Dad’s mobile thrums in his pocket; he lowers the beer, takes the phone out and freezes. “It’s your mother,” he whispers. His eyes dart to the window in a move I recognize at a near-genetic level: wild paranoia that she’s out there watching him. “What’ll I do? Will I answer? What shall I say?”
“Take it,” I say, “but I’m not here.”
“Well, hello!” he warbles in the same too-bright voice he used when he answered me earlier. “I’m terrific!” He snaps his fingers at me in this urgent, dictatorial way, then at the dog. Though it would be easier for him to leave the room, I take Hazelnut by the collar and guide her into the hallway.
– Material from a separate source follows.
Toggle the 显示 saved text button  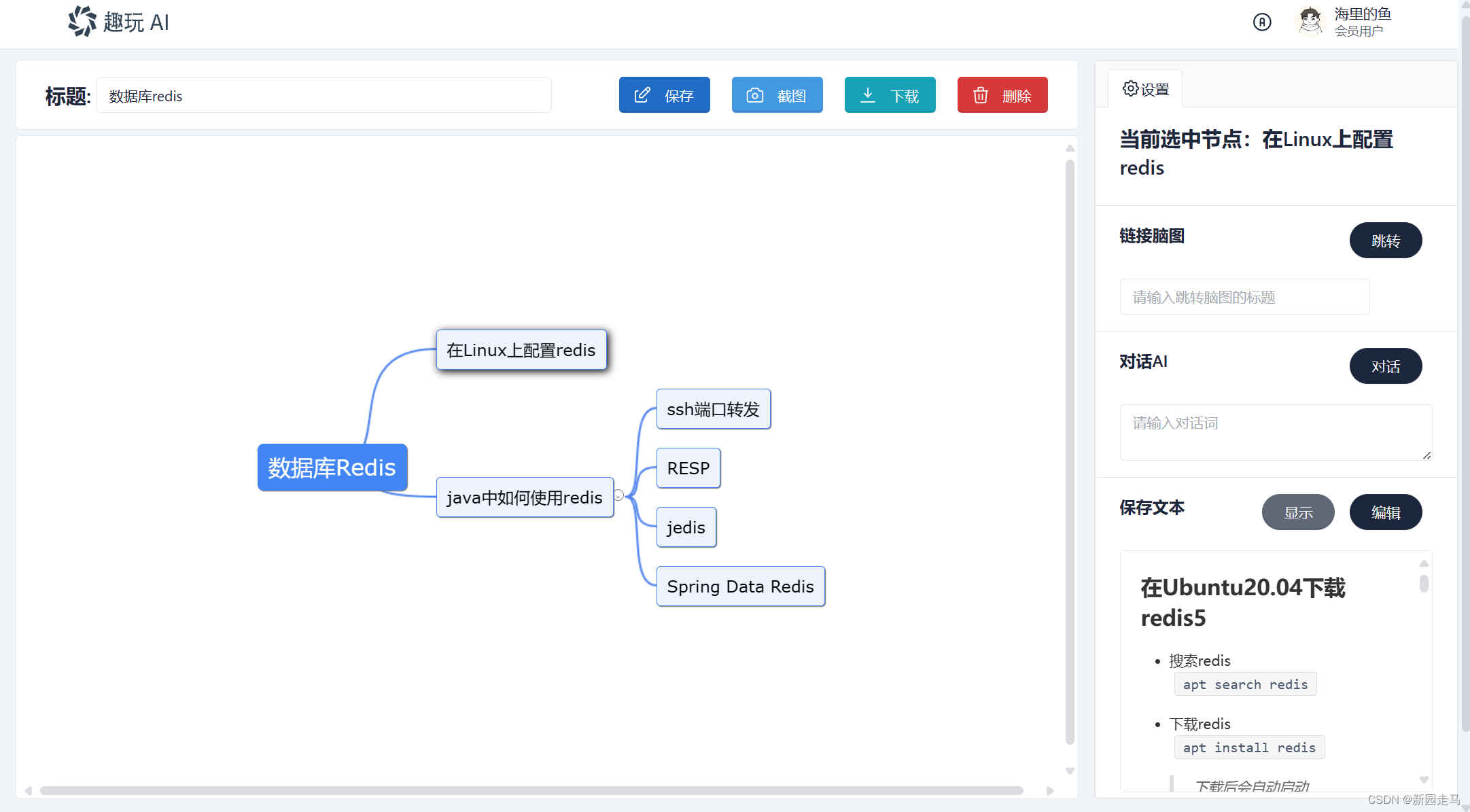point(1297,512)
When I get back into the kitchen, he’s saying, “Everything’s fine. No-no, nothing, no-no, nothing, nothing urgent. See you soon, then. Cheerio!” He drops his phone on the table and massages his forehead. I hand him another beer from the fridge.
“When is she coming back? Let me help you clean up some of this before I go.”
“Aren’t you going to stay?” he says.
“I’m not sure that’s such a good idea.”
“I thought you two had sorted things out.”
“She’s talking to me again, which is something, I suppose, but…” I sigh. “She’s cooked up this theory, and even though I know going along with it’s the path of least resistance, I just…I can’t. It feels like a betrayal to myself. To child-me. I don’t know.” I run a finger around the mixing bowl, decide I’m drunk enough to ask: “What do you make of it all? This stuff with Mum about…whatever. Gum and the war wounds and his, you know, with me in the bathroom and everything.” The batter is delicious: sweet, silky and rich.